Reducing the power consumed by HPC data centres has three components. The first is to ensure that the data centre itself is efficient, the second is to cool the HPC systems effectively, and the third is to design HPC systems that consume less power.
Efficient data centres
Ten years ago the electricity used to power a supercomputer was a relatively small line item in the facility costs. The cost of powering and cooling an HPC system during its lifetime is now of the same order of magnitude as the purchase costs of the system, so has to be budgeted for during the procurement. It is not uncommon for an HPC data centre to draw 10 times as much power today as it did 10 years ago.
HPC data centres house supercomputers, but also much ancillary equipment that supports these supercomputers. Once you have bought your power-efficient supercomputer, you need to ensure that the data centre as a whole is efficient. The Green Grid uses the power usage effectiveness (PUE) metric. In an ideal world the total facility energy would be close to the power used by the IT equipment, giving a PUE of close to unity.
Flaws in the system
While PUE can be a useful metric, it is flawed. If an HPC system is updated and the revised system draws less power, if nothing else in the data centre changes the PUE actually gets worse, despite the fact that less power is being used. So care must be taken when considering PUE figures.

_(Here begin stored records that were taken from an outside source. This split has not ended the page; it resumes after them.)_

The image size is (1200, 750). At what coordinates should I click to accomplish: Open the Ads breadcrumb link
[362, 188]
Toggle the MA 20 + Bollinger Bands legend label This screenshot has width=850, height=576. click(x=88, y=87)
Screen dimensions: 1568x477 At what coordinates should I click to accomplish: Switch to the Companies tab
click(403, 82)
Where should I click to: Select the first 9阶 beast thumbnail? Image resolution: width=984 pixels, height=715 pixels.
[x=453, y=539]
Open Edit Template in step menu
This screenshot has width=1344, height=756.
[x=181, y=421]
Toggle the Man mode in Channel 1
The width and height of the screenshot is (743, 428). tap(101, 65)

The total facility energy covers things such as UPS, battery backup, and cooling. A PUE figure of around 2 is common, while some of the largest internet-scale companies and HPC data centres now claim PUE figures of better than 1.2. The league table for the fastest supercomputers, the TOP500 list (www.top500.org), lists the fastest 500 HPC systems in the world (or at least those that have been made public), providing interesting information about the technology used to build each system, its size and performance, as well as the power it consumes.
An alternative supercomputer league table is the Green500 list (www.green500.org). This lists the most energy-efficient supercomputers in the world. Rather than focusing on peak performance, the Green 500 is interested in performance per watt (it lists systems by the number of megaflop/s they deliver per watt) – see box. All of the top 10 systems on the current list use Nvidia K20 GPUs. The majority of the next 20 entries are IBM BlueGene/Q systems followed by clusters using Intel’s Xeon Phi accelerators. The top-ranked system delivers 4,503 megaflop/s per watt and the top 48 systems all use exotic technology (IBM BlueGene/Q, Nvidia GPUs or Intel Xeon Phi).

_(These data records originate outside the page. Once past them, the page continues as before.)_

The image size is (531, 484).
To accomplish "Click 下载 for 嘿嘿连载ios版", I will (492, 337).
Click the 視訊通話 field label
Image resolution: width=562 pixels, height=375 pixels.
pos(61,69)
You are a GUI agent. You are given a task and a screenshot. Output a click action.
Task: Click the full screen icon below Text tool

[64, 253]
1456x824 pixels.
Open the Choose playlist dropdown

The first commodity cluster system on the list that does not use compute accelerators is at number 49 and delivers 1,248 megaflop/s per watt. While this looks poor compared to the specialist systems at the top of the list, many HPC systems in operation today deliver less than 10 per cent of that efficiency. One conclusion that can be drawn about the power efficiency of supercomputers is that there is a very wide spectrum of power efficiency available today, and that going beyond the standard components in commodity servers can greatly improve efficiency, but at the cost of ease of programming.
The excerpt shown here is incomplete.